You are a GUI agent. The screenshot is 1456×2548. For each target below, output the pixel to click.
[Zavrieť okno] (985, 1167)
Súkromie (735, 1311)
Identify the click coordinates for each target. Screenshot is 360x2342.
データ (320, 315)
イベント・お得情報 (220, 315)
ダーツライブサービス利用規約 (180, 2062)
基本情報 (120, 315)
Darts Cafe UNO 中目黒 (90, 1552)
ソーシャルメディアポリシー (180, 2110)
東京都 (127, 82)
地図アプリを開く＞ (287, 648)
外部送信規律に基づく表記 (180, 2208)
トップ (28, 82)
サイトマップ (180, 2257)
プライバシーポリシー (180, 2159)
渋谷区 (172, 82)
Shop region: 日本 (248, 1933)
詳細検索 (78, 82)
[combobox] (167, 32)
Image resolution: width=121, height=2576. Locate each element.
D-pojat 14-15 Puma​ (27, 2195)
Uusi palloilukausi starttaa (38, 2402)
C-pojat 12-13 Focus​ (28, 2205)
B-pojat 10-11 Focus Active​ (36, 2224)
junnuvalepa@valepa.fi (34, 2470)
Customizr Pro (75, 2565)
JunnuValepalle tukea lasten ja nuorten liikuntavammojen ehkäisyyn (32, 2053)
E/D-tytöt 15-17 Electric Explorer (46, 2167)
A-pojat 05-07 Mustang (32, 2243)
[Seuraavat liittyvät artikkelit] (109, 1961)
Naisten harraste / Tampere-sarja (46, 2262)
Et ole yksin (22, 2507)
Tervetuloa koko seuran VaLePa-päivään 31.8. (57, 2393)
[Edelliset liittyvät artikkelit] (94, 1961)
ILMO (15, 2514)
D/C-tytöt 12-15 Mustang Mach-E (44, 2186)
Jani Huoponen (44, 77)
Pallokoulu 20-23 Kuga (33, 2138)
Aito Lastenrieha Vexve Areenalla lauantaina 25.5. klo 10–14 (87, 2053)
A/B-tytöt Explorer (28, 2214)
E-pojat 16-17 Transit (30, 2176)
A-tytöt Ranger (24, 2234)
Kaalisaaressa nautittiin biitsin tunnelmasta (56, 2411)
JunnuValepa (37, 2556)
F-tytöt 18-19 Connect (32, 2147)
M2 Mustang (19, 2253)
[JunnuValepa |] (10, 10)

WHAT IS REQUIRED » In the listing above, find the line containing "外部送信規律に基づく表記 (180, 2208)" and the line containing "[Seuraavat liittyvät artikkelit] (109, 1961)", then quote both, plus every line between them, exactly as written.

EXERCISE RESPONSE »
外部送信規律に基づく表記 (180, 2208)
トップ (28, 82)
サイトマップ (180, 2257)
プライバシーポリシー (180, 2159)
渋谷区 (172, 82)
Shop region: 日本 (248, 1933)
詳細検索 (78, 82)
[combobox] (167, 32)
Image resolution: width=121, height=2576. Locate each element.
D-pojat 14-15 Puma​ (27, 2195)
Uusi palloilukausi starttaa (38, 2402)
C-pojat 12-13 Focus​ (28, 2205)
B-pojat 10-11 Focus Active​ (36, 2224)
junnuvalepa@valepa.fi (34, 2470)
Customizr Pro (75, 2565)
JunnuValepalle tukea lasten ja nuorten liikuntavammojen ehkäisyyn (32, 2053)
E/D-tytöt 15-17 Electric Explorer (46, 2167)
A-pojat 05-07 Mustang (32, 2243)
[Seuraavat liittyvät artikkelit] (109, 1961)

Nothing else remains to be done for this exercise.